Suppose you got an unsolicited email spam with the following offer. You deposit money in the bank account of some unknown website owner and he'll use that money to pay your bills. Naturally, there's an attractive convenience. But I suspect very few individuals would accept the offer.
Now suppose the same entrepeneur approaches your bank. As part of their deal, your bank agrees to brand the service. When you log into online banking, there's an offer to "use our online bill paying system". The link goes to a website that displays your bank's logo, and everytime you fill out a short form, money is withdrawn from your account.
I discovered with my local Credit Union that other than the superficial appearances, there is no difference between these two scenarios. $450 is missing from my account. My Credit Union says I approved the transaction and any problems are my responsibility. As part of the discussion, the CU now acknowledges a 3rd party bill paying service that is completely independent. But otherwise, none of my persistent questions were answered.
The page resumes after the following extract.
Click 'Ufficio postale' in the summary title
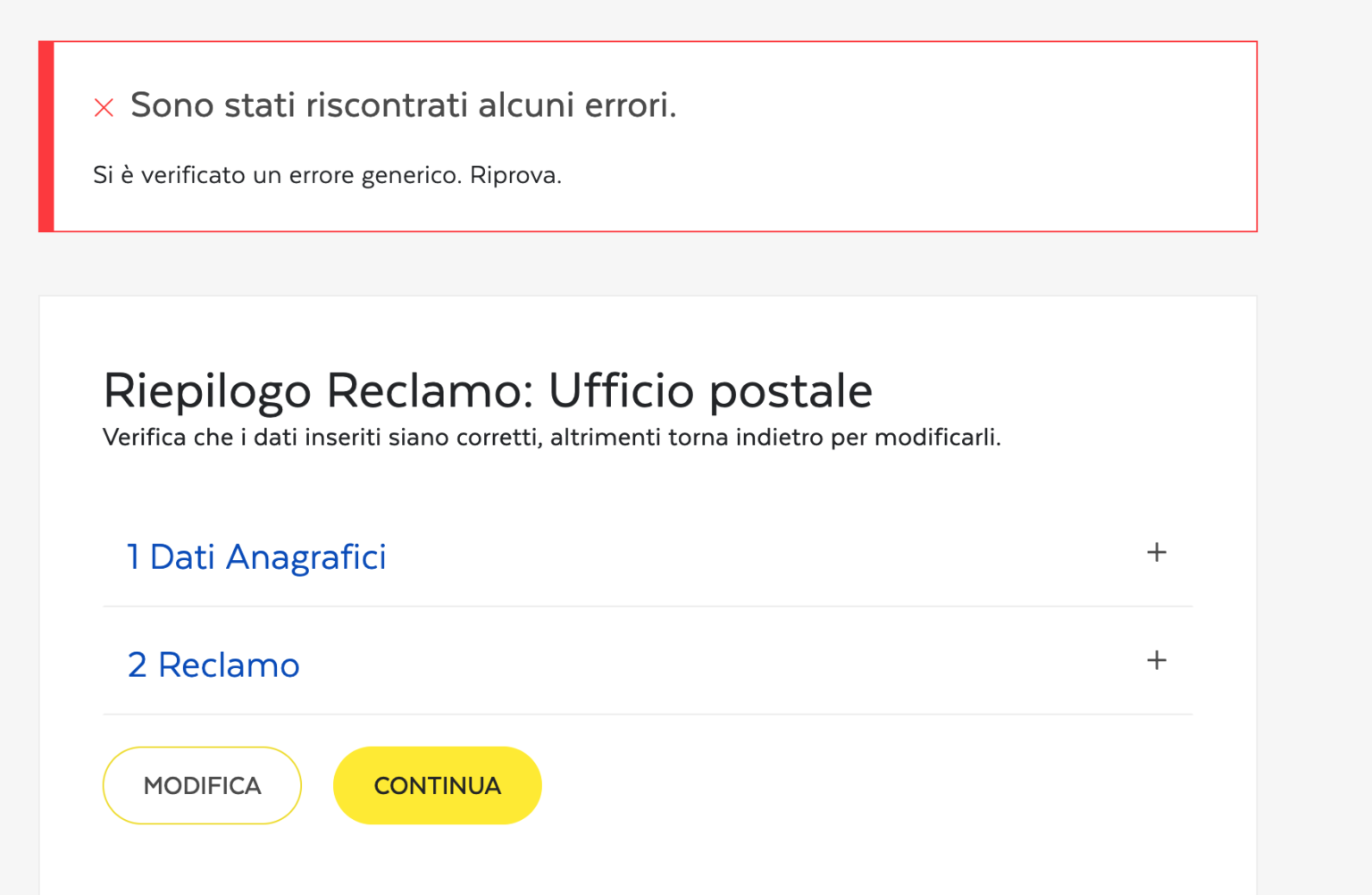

Ultimately, there's a credible explanation, I expect to recover the money, and there's no evidence of anything illegal. But I'm not satisfied. Because I believe this enterprise depends on deception in order to succeed. As my original scenario indicates, I doubt there'd be much participation if CU members were aware of the true risk. Any resulting profits originate from this deception. And although my losses are small (time, inconvenience, and loss of access to my funds), the cumulative loss to users is likely to be significant, whether it's realized or not.
The whole episode raises lots of questions about the changing relationships between business and consumers; the gradual erosion of financial controls and protection; and ultimately, how are we affected by the cumulative effect of barely perceptible losses. For most, this is merely a narrative of unlikely, maybe even absurd back luck. But maybe there's a real story here.